With the exception of Standard and contract projects, I generally don’t build WordPress themes for release.
I tend to favor plugins because I’m attracted to the functionality that they are able to introduce to the core WordPress application and, frankly, I don’t have the design chops required to produce a theme of high enough quality.
Simply put, I try to focus on what I’m good at doing so others can do the same.
Last week, I talked about the problem of offering support for free WordPress plugins, the challenges that I’m currently facing, and ultimately what I’m aiming to do about it.
So in keeping consistent with trying to share my general thought process on both plugin development and moving to a better business model, I thought I’d also share some thoughts on building WordPress plugins.
Building WordPress Plugins (Note: Plugins Are Software)
I think one of the most important things that developers should note is that plugins are a form of software and should be treated with as much care as a larger-scale enterprise application.
Obviously, I’m not saying that you need expensive tools to get the job done, but development – regardless of how large or small – is all about problem-solving at its very core.
To that point, there are several things that I try to do with each plugin I work on – regardless of if it’s commissioned or freely available.
1. Know My Problem
Since plugin development is about solving a problem, it’s important to have an understanding of the problem, right?
This seems like common sense, but if you look around at a variety of the plugins that are out there, it’s almost like they try to do a handful of different things, and only do it in a half-baked manner.
I’d rather release something simple that does one thing well, than release something that does 10 things sort of.
2. Filter Feature Requests
Once there’s a clear understanding of the problem, it’s really easy to determine if a feature request belongs within the context of your plugin or not.
Case in point: In my most recent update to Tag Sticky Post, I responded to a forum post that clearly detailed the use case the user was having. It made perfect sense in the context of the plugin, so I ended up adding the feature.

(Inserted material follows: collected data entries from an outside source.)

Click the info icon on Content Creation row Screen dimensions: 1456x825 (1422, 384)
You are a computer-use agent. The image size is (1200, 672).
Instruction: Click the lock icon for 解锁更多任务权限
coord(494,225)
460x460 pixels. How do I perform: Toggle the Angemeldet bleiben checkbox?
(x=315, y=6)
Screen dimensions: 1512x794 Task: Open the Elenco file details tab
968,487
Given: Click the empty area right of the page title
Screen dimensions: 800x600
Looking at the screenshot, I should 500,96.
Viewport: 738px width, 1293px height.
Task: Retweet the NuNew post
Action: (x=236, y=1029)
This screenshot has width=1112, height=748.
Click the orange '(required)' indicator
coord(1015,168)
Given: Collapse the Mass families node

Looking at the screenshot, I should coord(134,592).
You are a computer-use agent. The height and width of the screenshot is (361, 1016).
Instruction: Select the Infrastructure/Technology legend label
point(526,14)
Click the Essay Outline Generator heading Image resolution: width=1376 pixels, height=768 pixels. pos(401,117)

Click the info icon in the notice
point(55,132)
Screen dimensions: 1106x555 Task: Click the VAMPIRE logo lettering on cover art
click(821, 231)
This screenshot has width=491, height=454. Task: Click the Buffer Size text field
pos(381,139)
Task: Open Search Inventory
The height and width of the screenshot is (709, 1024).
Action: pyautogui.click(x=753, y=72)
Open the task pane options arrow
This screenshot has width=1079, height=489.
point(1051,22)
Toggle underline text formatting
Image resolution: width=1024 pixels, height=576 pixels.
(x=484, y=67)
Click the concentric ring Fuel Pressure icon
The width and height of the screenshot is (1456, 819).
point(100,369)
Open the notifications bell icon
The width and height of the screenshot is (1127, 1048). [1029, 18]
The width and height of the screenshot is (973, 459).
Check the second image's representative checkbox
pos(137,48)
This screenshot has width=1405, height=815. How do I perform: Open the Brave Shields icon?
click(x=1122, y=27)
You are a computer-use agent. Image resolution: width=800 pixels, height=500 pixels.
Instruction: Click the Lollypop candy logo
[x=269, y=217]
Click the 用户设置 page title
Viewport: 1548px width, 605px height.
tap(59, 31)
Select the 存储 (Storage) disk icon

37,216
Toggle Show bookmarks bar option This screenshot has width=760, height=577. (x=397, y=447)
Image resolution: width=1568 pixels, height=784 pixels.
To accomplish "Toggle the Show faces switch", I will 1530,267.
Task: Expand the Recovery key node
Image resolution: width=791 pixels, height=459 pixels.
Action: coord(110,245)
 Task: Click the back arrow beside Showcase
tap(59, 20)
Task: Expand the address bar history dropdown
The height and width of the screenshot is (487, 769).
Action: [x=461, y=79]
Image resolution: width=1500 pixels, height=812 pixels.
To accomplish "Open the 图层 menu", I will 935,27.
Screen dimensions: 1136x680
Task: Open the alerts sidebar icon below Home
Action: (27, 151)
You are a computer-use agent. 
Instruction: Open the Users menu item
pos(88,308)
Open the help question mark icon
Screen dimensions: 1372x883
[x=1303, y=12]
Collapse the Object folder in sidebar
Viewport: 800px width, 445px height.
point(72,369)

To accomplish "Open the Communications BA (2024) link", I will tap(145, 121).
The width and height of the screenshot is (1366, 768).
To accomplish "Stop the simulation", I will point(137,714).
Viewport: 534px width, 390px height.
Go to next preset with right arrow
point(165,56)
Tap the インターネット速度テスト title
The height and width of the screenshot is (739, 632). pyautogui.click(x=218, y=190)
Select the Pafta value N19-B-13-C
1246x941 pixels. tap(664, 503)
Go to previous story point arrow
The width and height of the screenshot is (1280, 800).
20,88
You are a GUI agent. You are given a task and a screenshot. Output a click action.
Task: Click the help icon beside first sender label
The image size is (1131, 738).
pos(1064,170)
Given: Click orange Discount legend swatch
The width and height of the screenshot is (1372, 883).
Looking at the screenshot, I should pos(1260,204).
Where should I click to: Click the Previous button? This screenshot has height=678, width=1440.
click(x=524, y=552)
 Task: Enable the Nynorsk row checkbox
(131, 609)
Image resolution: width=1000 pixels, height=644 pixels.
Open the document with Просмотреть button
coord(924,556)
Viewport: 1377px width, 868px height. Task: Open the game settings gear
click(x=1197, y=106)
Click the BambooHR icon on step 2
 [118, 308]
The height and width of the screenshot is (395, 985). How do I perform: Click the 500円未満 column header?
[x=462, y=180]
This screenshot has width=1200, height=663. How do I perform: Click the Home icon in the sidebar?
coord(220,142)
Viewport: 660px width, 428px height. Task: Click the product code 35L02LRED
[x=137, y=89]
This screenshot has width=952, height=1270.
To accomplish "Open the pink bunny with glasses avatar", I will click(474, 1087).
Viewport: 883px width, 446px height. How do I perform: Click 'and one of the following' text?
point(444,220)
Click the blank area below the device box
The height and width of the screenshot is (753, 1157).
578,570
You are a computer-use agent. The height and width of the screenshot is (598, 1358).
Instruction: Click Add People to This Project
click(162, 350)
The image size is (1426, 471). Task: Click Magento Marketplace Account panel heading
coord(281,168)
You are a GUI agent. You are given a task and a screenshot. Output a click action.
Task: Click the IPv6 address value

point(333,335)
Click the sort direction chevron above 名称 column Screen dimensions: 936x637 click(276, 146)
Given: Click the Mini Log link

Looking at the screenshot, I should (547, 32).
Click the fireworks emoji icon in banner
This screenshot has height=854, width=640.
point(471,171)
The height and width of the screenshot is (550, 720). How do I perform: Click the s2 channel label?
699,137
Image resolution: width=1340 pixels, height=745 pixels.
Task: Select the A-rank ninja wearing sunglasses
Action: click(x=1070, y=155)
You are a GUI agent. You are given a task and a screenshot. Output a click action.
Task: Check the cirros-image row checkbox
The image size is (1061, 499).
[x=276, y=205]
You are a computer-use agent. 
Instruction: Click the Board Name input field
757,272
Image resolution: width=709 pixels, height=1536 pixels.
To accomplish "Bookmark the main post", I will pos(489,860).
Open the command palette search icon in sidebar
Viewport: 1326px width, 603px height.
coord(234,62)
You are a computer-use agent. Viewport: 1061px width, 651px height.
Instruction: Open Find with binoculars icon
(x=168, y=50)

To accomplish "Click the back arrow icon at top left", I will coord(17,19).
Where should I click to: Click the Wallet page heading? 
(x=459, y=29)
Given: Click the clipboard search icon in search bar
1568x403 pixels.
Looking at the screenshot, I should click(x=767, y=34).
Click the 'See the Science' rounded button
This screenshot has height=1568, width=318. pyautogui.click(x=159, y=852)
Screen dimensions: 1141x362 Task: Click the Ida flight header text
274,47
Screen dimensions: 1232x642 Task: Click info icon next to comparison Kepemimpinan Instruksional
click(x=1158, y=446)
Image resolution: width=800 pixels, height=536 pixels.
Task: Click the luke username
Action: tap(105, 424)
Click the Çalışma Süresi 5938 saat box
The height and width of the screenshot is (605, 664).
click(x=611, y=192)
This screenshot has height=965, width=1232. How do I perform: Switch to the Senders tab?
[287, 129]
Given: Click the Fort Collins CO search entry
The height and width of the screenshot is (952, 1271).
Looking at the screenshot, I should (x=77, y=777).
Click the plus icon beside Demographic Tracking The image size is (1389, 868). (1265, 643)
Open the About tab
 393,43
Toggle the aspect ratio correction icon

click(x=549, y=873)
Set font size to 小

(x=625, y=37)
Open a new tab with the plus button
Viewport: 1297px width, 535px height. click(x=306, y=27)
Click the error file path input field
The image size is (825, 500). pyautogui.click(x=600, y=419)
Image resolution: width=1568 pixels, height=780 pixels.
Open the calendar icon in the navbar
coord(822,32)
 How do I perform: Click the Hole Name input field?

But too often, I think developers find it easier to throw the kitchen sink at their plugin and introduce almost as many feature requests as possible. This ends up blurring the vision of your plugin and ultimately raises the question of exactly what problem – or problems – you’re now trying to solve.
It’s okay to say no. Best case scenario, you end up writing a new plugin to fulfill the need.
3. Start Lean
For those of you who have read some of my posts, you know that I’m a fan of what I call a “strong 1.0.”
Simply put, I think a 1.0 should be as close to an MVP as possible without actually skimping on features or aspects that make it feel like a fully developed product.
I say that because sometimes I think that people equate MVPs and prototypes, but they’re not the same thing. MVPs should be the strong 1.0 that delivers values to your users.
Prototypes are what you and your team work on before moving on to an MVP.
Anyway, I believe in starting lean because it gives you the clearest vision and the strongest foundation off of which to continually build your product. If you try to anticipate things from the beginning, you’ll likely miss the mark.
Solve one problem, solve it well, and users will offer feedback. Properly filter it and your work will continue to mature.